■ **WRITTEN EXERCISE 1**: Repeat the part of the blog post from "Midway along the" to "this was true." word for word.
■ **WRITTEN EXERCISE 2**: Sum up the blog post in two sentences.
-------- SOURCE EXTRACT
Note: this post was originally meant to run on the 16th of June, Bloomsday. I decided to push it back in order to put out a few other posts, though mostly because my mind was occupied by a bit of a micro mental health crisis. Then I put it off another week, and had another crisis. Then I had another, and another. I considered having a fifth, but I’m beginning to suspect it’s just not worth it. So now I’m here a full month late to speak to you about the man who became my literary father.
Midway along the journey of the book I woke from a dream and announced (I don’t remember doing it: a journal entry from the time tells me I did) that the book had taught me how to read for the second time in my life. Not long afterwards, I realized this was true.
----------------
-------- INFORMATION GIVEN
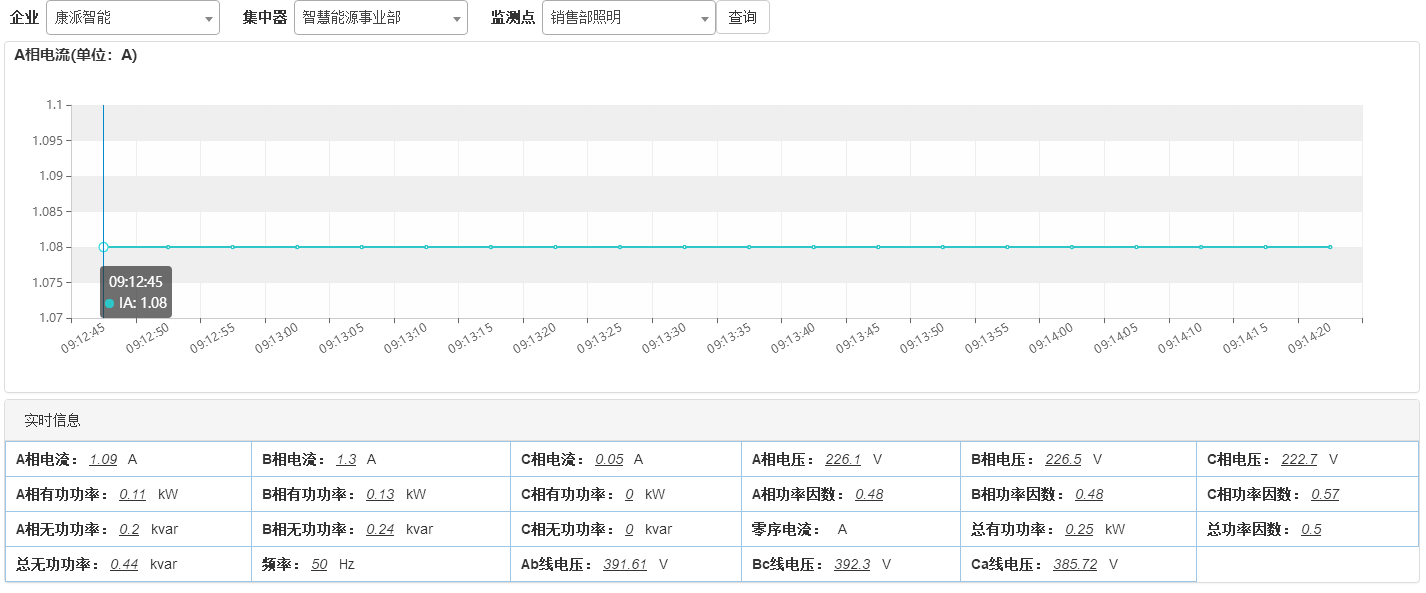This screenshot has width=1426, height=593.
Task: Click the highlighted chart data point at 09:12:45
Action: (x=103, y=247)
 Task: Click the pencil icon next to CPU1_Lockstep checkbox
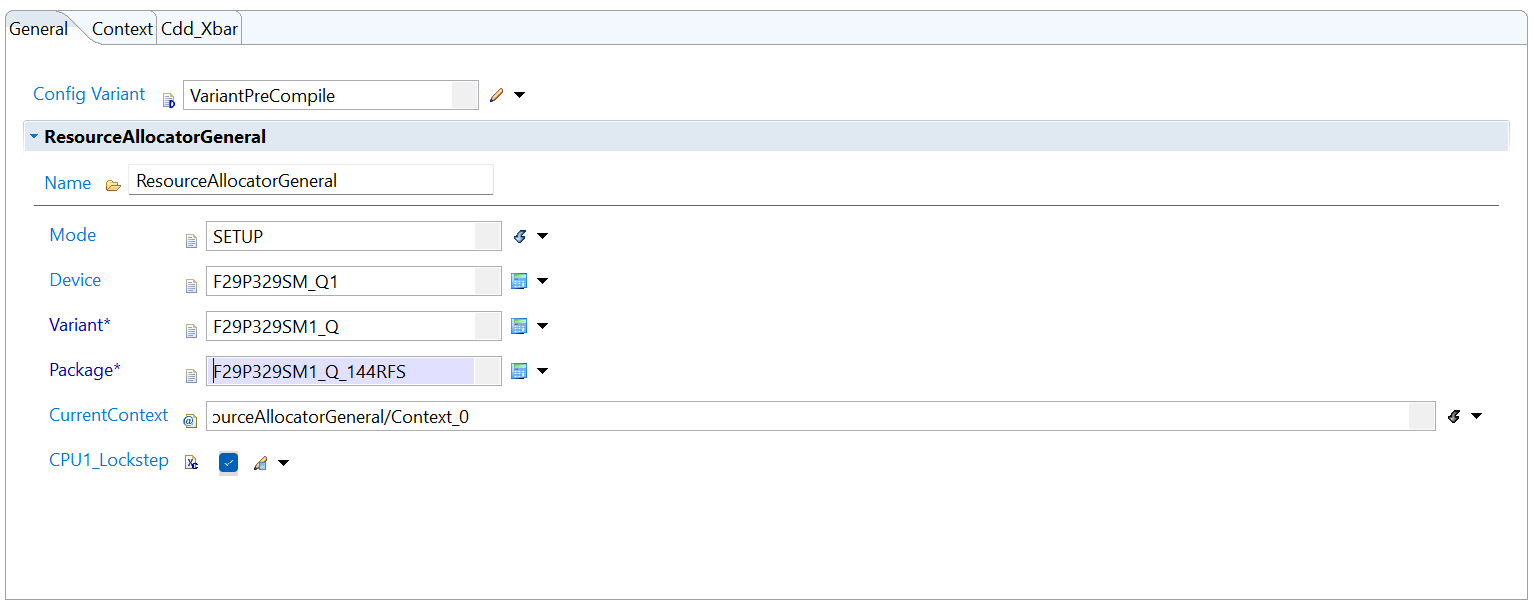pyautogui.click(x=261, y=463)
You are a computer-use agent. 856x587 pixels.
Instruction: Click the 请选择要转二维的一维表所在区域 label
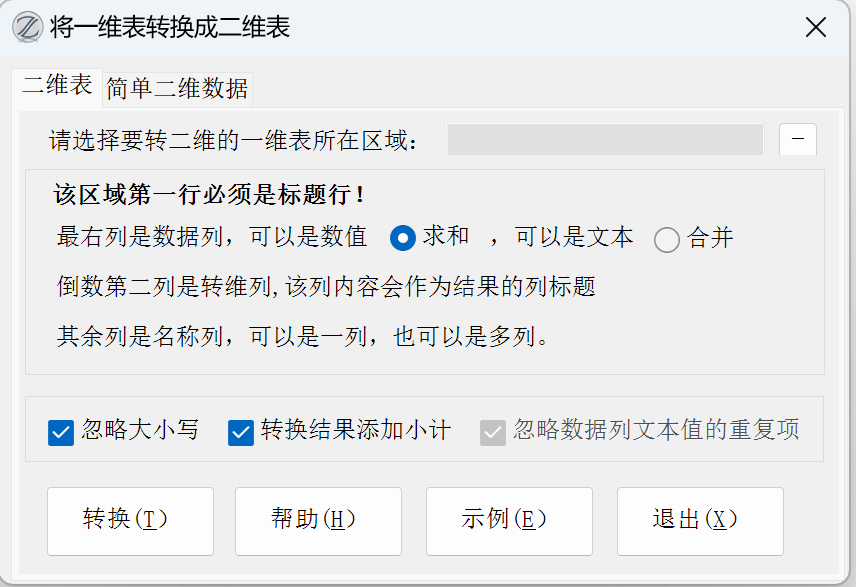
----------------
■ **CORRECT RESPONSE 1**:
Midway along the journey of the book I woke from a dream and announced (I don’t remember doing it: a journal entry from the time tells me I did) that the book had taught me how to read for the second time in my life. Not long afterwards, I realized this was true.

■ **CORRECT RESPONSE 2**: The post was meant to run on Bloomsday, June 16, but the writer delayed it a full month, partly to put out other posts and mostly because of a string of small mental health crises, and it is about the man who became the writer's literary father. Midway through the book, the writer woke from a dream and announced, as a journal entry from the time shows, that it had taught the writer how to read for the second time, which soon proved true.